__Data for review__
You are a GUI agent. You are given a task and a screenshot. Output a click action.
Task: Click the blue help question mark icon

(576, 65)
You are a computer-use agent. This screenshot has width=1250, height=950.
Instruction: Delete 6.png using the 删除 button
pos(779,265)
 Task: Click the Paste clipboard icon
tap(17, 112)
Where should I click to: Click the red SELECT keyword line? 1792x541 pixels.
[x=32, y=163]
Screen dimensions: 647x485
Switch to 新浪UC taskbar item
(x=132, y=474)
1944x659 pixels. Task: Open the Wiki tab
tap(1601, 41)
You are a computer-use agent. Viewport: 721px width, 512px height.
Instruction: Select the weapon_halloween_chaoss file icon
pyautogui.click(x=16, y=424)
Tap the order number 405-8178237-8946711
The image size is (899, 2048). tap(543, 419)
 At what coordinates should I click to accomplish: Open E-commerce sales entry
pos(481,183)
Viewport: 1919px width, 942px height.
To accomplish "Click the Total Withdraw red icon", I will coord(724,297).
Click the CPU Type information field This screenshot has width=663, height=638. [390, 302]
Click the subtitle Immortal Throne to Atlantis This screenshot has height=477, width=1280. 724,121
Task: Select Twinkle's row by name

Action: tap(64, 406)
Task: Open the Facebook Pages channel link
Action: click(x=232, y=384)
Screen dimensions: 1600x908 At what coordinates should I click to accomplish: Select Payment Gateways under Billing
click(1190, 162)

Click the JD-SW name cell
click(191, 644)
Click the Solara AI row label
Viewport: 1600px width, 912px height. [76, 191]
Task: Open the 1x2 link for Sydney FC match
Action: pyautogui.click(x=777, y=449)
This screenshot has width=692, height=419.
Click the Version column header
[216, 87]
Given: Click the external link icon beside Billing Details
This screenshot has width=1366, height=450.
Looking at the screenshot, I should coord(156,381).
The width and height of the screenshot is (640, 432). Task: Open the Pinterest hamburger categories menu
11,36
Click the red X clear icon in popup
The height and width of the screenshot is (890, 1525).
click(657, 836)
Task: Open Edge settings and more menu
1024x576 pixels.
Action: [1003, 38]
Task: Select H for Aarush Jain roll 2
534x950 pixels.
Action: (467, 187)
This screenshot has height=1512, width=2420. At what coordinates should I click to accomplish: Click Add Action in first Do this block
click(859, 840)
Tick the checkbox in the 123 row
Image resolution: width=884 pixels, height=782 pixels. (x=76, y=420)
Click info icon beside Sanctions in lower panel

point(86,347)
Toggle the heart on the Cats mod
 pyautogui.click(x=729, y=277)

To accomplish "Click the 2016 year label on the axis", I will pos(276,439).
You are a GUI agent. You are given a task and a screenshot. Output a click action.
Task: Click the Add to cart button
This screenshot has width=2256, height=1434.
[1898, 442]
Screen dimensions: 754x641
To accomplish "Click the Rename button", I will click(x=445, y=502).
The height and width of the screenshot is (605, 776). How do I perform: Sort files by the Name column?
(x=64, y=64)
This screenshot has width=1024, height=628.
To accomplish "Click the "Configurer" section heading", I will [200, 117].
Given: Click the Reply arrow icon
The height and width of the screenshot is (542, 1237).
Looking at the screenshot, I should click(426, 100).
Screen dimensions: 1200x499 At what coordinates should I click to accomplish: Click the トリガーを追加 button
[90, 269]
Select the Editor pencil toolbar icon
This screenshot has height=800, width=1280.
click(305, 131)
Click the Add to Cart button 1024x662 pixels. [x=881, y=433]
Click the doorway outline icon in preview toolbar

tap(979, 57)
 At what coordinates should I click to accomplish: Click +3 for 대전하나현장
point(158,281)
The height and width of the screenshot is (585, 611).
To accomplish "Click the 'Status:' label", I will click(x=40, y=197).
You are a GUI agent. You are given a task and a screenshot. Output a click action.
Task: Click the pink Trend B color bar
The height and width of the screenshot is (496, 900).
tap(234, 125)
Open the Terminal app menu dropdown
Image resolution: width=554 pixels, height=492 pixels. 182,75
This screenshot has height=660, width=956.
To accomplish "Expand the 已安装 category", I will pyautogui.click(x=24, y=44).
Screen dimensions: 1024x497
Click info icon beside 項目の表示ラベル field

__Task description__
Please show the lines of the material that contain the string "will".

__Output of the task__
To accomplish "Click the Total Withdraw red icon", I will coord(724,297).
To accomplish "Click the 2016 year label on the axis", I will pos(276,439).
To accomplish "Click the Rename button", I will click(x=445, y=502).
To accomplish "Click the "Configurer" section heading", I will [200, 117].
To accomplish "Click the 'Status:' label", I will click(x=40, y=197).
To accomplish "Expand the 已安装 category", I will pyautogui.click(x=24, y=44).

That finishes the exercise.